** What is needed **
For this exercise, reproduce the entries below exactly, but only from the line containing "Task: Collapse the ribbon with the up chevron" through the line containing "Click the Email address input field", both included.

** Available data **
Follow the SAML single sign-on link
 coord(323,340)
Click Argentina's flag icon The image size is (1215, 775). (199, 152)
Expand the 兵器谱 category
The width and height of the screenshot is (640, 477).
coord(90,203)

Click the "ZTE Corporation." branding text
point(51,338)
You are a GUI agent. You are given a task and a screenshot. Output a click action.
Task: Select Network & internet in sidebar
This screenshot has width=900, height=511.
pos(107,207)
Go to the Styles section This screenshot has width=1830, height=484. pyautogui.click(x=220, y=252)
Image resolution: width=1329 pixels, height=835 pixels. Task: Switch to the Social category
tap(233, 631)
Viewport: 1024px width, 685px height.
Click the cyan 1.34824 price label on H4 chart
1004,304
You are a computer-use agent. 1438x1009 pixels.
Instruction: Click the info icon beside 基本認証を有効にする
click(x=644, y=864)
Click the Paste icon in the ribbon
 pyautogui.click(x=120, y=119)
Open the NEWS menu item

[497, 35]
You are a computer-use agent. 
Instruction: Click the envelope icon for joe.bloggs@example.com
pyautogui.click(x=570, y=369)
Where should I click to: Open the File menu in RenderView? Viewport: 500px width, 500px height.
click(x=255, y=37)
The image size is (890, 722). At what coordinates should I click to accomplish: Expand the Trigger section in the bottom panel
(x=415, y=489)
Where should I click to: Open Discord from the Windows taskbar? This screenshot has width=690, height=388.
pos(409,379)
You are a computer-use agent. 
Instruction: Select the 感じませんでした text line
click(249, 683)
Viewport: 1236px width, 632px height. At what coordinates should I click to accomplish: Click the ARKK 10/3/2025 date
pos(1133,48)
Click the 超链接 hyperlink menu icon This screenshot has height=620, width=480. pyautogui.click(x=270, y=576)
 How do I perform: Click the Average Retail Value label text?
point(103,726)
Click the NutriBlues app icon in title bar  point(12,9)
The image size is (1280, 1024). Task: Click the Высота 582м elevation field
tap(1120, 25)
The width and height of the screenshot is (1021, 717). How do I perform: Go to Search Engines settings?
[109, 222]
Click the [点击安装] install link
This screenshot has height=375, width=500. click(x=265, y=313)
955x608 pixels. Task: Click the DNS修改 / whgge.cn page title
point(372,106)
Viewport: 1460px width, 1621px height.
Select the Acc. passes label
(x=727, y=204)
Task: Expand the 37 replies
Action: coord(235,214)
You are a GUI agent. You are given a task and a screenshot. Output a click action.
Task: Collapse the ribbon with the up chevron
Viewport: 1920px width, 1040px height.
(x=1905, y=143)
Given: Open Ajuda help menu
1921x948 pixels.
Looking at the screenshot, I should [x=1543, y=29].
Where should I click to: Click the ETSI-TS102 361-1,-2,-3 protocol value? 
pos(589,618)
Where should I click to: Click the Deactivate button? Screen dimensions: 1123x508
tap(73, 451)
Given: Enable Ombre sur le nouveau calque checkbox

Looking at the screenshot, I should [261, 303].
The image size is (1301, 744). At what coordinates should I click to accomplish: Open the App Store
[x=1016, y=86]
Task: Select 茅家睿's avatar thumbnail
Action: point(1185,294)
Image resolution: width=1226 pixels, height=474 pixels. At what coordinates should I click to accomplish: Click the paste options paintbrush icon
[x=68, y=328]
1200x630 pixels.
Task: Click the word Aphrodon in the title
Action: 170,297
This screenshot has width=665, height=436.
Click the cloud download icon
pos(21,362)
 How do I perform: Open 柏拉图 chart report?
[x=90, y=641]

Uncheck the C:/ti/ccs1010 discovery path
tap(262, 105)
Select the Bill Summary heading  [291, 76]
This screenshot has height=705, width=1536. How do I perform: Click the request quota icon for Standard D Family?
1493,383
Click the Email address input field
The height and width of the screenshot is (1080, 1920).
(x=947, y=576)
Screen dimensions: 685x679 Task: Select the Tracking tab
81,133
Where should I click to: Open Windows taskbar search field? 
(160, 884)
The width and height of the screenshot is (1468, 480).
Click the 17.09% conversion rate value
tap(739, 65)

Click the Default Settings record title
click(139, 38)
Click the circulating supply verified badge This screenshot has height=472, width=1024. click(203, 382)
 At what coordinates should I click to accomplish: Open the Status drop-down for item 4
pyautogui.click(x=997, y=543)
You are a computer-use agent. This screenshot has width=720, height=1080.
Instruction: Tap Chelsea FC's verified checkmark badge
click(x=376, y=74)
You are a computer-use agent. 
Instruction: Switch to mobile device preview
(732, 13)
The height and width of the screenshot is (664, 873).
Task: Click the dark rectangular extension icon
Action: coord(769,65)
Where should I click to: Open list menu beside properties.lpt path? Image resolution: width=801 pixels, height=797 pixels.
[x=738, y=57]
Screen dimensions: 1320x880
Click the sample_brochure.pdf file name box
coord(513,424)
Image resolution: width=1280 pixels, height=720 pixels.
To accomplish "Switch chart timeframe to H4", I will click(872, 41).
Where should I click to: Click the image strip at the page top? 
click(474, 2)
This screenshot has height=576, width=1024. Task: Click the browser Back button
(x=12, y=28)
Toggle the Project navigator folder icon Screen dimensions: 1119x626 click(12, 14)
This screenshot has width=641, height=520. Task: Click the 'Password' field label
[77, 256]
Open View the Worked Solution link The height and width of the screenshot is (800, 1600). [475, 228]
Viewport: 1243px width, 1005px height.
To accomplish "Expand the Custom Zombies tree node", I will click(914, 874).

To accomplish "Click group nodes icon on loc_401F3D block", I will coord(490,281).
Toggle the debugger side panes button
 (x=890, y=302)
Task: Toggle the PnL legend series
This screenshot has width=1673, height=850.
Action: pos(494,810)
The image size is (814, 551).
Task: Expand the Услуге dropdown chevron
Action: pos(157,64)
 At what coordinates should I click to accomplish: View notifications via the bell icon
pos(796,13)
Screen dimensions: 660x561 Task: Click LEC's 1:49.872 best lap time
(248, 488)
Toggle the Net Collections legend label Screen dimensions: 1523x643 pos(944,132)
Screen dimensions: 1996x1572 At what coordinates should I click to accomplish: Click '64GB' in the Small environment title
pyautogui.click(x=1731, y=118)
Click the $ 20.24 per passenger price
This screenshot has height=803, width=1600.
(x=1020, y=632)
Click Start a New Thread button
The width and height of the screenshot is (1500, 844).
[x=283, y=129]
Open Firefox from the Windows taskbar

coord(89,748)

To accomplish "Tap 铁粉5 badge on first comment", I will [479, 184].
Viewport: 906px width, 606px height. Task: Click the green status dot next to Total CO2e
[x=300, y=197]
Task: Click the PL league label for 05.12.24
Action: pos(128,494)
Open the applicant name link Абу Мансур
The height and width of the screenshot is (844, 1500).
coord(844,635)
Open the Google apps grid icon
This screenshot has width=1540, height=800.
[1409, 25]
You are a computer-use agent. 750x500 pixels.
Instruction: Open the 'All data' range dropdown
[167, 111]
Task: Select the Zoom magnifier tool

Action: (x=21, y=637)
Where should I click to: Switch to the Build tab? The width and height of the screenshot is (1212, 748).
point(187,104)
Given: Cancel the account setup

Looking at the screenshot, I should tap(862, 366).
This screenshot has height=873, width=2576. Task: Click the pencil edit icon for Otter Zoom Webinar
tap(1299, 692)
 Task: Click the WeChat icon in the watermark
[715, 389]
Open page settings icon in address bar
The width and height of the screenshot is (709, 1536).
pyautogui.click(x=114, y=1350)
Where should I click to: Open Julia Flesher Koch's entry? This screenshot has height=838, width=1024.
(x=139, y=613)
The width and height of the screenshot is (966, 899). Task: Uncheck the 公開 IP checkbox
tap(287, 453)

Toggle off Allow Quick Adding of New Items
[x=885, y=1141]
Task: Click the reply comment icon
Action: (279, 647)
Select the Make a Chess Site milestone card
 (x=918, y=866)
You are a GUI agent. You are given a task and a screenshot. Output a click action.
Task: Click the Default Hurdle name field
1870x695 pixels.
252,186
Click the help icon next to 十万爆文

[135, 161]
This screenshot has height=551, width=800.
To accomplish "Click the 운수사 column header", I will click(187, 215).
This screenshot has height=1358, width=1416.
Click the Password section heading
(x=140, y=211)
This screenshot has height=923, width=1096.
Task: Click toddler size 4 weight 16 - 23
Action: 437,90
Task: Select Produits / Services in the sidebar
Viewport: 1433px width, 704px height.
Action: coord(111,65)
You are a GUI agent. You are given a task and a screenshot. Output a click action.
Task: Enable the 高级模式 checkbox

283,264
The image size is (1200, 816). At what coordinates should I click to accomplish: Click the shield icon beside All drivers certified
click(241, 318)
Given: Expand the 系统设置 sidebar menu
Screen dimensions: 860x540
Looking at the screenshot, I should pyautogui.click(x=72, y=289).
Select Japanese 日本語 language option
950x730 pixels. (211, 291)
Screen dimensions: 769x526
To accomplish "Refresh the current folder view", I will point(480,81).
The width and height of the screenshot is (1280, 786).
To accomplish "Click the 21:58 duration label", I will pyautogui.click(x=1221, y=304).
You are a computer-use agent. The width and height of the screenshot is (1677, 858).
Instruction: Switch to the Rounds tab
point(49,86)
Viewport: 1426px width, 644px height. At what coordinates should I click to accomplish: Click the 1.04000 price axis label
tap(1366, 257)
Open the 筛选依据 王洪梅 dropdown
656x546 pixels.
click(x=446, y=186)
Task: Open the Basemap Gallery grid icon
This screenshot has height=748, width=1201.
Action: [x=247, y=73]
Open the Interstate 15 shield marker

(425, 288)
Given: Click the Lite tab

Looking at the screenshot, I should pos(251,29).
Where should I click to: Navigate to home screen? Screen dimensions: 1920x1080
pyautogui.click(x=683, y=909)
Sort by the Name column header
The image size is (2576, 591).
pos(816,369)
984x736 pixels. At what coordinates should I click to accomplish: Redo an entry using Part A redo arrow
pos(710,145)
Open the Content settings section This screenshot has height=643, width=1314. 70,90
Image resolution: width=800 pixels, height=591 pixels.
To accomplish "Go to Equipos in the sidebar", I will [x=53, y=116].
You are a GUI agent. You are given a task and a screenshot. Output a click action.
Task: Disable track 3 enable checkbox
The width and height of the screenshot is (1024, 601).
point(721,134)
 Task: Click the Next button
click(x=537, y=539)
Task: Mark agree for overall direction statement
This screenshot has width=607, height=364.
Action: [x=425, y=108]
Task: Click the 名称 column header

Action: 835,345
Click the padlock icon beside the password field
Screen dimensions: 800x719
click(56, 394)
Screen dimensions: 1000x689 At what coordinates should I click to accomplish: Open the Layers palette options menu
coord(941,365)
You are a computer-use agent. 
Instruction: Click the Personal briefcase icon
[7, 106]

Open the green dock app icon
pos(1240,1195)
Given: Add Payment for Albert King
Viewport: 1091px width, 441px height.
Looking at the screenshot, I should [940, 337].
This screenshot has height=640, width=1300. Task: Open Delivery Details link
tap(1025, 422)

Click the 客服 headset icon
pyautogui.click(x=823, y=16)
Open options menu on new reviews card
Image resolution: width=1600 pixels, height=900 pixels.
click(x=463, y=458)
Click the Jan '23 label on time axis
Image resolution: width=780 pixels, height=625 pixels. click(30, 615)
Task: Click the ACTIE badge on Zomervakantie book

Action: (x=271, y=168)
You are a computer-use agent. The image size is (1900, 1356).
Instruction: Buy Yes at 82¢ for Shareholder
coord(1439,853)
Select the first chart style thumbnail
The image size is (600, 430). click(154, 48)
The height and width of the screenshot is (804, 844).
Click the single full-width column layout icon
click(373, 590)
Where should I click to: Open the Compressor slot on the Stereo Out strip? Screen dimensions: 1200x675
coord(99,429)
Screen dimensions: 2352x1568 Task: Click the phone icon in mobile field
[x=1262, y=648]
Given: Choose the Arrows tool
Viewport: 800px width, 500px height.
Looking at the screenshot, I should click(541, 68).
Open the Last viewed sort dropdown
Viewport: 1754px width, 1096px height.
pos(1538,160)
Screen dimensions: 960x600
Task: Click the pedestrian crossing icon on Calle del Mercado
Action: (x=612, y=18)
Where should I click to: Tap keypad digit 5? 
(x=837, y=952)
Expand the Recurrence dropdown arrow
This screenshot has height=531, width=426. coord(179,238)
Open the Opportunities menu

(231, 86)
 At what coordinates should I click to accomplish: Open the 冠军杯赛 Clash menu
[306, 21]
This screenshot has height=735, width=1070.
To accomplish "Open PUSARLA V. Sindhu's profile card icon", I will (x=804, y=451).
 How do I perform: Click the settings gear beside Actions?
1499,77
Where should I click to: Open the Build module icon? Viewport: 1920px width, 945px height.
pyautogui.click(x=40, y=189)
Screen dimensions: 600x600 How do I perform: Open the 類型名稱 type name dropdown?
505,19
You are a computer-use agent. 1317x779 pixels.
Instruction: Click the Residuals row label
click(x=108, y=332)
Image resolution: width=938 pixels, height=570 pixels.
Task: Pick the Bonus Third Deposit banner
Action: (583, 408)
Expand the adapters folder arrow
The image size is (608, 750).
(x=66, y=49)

** Task answer **
Task: Collapse the ribbon with the up chevron
Viewport: 1920px width, 1040px height.
(x=1905, y=143)
Given: Open Ajuda help menu
1921x948 pixels.
Looking at the screenshot, I should [x=1543, y=29].
Where should I click to: Click the ETSI-TS102 361-1,-2,-3 protocol value? 
pos(589,618)
Where should I click to: Click the Deactivate button? Screen dimensions: 1123x508
tap(73, 451)
Given: Enable Ombre sur le nouveau calque checkbox

Looking at the screenshot, I should [261, 303].
The image size is (1301, 744). At what coordinates should I click to accomplish: Open the App Store
[x=1016, y=86]
Task: Select 茅家睿's avatar thumbnail
Action: point(1185,294)
Image resolution: width=1226 pixels, height=474 pixels. At what coordinates should I click to accomplish: Click the paste options paintbrush icon
[x=68, y=328]
1200x630 pixels.
Task: Click the word Aphrodon in the title
Action: 170,297
This screenshot has width=665, height=436.
Click the cloud download icon
pos(21,362)
 How do I perform: Open 柏拉图 chart report?
[x=90, y=641]

Uncheck the C:/ti/ccs1010 discovery path
tap(262, 105)
Select the Bill Summary heading  [291, 76]
This screenshot has height=705, width=1536. How do I perform: Click the request quota icon for Standard D Family?
1493,383
Click the Email address input field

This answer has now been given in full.